━━ Dataset extract ━━

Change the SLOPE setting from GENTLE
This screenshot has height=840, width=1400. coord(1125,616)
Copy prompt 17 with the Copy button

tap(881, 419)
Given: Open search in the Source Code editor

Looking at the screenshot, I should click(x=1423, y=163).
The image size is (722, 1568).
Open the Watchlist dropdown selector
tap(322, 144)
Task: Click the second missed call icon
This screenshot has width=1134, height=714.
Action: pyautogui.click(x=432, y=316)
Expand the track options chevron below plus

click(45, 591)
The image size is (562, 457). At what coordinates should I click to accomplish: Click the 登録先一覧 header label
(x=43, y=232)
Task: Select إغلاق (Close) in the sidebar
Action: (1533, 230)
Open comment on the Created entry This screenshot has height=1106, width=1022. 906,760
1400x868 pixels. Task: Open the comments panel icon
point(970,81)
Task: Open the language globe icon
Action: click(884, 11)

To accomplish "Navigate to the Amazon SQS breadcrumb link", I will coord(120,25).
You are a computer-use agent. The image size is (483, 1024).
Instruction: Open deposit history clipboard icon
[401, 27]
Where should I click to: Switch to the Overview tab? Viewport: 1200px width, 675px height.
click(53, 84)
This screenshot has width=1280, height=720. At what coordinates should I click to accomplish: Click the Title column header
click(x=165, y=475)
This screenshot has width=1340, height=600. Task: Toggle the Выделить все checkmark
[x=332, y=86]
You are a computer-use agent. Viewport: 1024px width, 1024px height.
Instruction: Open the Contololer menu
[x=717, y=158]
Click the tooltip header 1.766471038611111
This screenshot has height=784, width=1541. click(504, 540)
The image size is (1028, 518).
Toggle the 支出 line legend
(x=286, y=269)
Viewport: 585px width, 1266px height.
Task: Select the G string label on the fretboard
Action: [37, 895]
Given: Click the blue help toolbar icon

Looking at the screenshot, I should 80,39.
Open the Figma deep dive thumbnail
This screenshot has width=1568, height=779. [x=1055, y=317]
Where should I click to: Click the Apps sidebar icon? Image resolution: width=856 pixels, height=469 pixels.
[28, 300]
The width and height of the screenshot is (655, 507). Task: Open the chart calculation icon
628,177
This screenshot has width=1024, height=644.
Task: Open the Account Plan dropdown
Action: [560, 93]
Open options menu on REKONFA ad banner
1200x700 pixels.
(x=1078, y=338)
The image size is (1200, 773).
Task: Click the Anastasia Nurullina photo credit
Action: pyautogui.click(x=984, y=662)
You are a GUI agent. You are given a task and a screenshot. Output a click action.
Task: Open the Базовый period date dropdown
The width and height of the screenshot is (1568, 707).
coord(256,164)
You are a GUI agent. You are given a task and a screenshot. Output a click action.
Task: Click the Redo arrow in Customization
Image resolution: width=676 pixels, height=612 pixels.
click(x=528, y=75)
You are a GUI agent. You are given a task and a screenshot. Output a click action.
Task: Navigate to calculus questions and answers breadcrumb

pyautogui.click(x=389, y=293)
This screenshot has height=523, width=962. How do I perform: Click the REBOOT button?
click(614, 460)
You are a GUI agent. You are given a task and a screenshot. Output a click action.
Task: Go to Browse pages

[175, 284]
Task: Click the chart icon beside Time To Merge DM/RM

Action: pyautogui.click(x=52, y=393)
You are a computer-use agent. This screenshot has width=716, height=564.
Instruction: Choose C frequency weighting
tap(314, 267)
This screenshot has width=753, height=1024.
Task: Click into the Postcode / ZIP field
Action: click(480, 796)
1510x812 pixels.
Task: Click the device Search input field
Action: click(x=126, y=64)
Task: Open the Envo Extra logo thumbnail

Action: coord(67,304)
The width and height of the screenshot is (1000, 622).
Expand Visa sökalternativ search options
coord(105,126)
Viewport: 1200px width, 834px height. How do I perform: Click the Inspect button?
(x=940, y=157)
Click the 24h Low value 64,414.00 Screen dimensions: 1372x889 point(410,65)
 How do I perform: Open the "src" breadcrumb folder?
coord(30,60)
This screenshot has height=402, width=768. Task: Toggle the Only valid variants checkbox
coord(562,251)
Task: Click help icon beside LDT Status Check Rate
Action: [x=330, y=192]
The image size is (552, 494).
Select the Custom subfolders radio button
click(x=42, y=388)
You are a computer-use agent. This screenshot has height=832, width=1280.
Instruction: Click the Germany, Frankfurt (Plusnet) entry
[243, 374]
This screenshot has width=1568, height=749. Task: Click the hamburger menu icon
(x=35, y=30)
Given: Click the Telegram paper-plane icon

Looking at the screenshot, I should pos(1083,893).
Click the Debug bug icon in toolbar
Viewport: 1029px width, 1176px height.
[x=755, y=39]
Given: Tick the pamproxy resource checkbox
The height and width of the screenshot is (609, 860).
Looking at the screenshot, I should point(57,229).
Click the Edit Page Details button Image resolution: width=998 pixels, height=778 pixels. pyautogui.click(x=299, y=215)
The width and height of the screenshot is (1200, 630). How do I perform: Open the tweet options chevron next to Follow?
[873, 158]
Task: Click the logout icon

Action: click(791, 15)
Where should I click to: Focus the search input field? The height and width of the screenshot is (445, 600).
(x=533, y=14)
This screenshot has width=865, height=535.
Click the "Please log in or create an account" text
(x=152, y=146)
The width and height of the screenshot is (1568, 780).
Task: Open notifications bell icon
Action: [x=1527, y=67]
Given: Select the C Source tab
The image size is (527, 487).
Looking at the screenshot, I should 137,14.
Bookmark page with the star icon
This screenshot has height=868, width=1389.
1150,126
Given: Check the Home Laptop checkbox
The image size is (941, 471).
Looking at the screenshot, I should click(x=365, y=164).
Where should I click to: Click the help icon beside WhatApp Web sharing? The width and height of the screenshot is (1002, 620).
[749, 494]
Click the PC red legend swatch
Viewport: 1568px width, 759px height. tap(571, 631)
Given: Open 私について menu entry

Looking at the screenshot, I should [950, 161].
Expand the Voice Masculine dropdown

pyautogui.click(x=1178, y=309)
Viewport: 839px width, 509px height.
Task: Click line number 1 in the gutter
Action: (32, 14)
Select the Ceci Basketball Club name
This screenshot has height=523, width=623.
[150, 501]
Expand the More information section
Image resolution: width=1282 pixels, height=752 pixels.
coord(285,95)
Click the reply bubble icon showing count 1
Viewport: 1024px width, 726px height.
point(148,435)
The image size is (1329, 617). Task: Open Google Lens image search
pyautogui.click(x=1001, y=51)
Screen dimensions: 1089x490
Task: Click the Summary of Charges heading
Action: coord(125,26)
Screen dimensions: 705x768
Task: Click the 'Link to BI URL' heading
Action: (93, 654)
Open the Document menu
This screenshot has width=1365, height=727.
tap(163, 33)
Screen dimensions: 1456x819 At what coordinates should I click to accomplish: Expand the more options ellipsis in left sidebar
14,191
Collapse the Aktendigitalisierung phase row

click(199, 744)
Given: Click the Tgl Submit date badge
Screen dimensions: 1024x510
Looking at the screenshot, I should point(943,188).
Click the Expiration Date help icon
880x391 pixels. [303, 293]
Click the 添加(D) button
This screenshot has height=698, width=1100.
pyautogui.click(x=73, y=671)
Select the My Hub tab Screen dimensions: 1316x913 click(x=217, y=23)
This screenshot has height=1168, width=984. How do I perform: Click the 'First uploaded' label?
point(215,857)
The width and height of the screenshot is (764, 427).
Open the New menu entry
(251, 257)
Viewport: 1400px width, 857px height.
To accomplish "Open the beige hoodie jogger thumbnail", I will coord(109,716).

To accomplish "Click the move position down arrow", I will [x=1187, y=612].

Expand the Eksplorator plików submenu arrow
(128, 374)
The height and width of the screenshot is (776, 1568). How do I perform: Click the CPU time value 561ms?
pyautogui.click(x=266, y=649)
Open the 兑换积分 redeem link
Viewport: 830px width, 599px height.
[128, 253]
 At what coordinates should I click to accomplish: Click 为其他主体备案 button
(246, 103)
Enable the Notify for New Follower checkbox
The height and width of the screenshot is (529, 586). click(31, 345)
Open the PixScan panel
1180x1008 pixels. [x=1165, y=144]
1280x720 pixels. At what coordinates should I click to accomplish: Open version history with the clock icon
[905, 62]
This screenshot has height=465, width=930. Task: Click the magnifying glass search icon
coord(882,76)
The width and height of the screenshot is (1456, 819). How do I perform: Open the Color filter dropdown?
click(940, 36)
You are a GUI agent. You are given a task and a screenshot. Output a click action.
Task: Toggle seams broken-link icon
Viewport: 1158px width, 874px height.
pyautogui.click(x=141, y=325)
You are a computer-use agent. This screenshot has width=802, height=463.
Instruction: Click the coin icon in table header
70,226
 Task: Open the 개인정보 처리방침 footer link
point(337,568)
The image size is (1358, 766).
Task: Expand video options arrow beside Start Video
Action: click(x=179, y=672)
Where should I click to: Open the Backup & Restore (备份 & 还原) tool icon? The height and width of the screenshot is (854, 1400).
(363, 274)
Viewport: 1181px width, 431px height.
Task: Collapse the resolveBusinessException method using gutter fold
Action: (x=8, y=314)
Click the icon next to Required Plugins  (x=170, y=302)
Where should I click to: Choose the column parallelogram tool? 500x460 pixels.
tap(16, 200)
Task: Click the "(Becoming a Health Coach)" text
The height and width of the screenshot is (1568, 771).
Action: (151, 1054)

━━━

→ **Request**
Could you swap "magnifying glass" for "loupe" in the part of the material above that opens with the line containing "Expand the Eksplorator plików submenu arrow" and closes with the line containing "tap(16, 200)", and give back only that part with nothing else changed?

→ **Result for this task**
Expand the Eksplorator plików submenu arrow
(128, 374)
The height and width of the screenshot is (776, 1568). How do I perform: Click the CPU time value 561ms?
pyautogui.click(x=266, y=649)
Open the 兑换积分 redeem link
Viewport: 830px width, 599px height.
[128, 253]
 At what coordinates should I click to accomplish: Click 为其他主体备案 button
(246, 103)
Enable the Notify for New Follower checkbox
The height and width of the screenshot is (529, 586). click(31, 345)
Open the PixScan panel
1180x1008 pixels. [x=1165, y=144]
1280x720 pixels. At what coordinates should I click to accomplish: Open version history with the clock icon
[905, 62]
This screenshot has height=465, width=930. Task: Click the loupe search icon
coord(882,76)
The width and height of the screenshot is (1456, 819). How do I perform: Open the Color filter dropdown?
click(940, 36)
You are a GUI agent. You are given a task and a screenshot. Output a click action.
Task: Toggle seams broken-link icon
Viewport: 1158px width, 874px height.
pyautogui.click(x=141, y=325)
You are a computer-use agent. This screenshot has width=802, height=463.
Instruction: Click the coin icon in table header
70,226
 Task: Open the 개인정보 처리방침 footer link
point(337,568)
The image size is (1358, 766).
Task: Expand video options arrow beside Start Video
Action: click(x=179, y=672)
Where should I click to: Open the Backup & Restore (备份 & 还原) tool icon? The height and width of the screenshot is (854, 1400).
(363, 274)
Viewport: 1181px width, 431px height.
Task: Collapse the resolveBusinessException method using gutter fold
Action: (x=8, y=314)
Click the icon next to Required Plugins  (x=170, y=302)
Where should I click to: Choose the column parallelogram tool? 500x460 pixels.
tap(16, 200)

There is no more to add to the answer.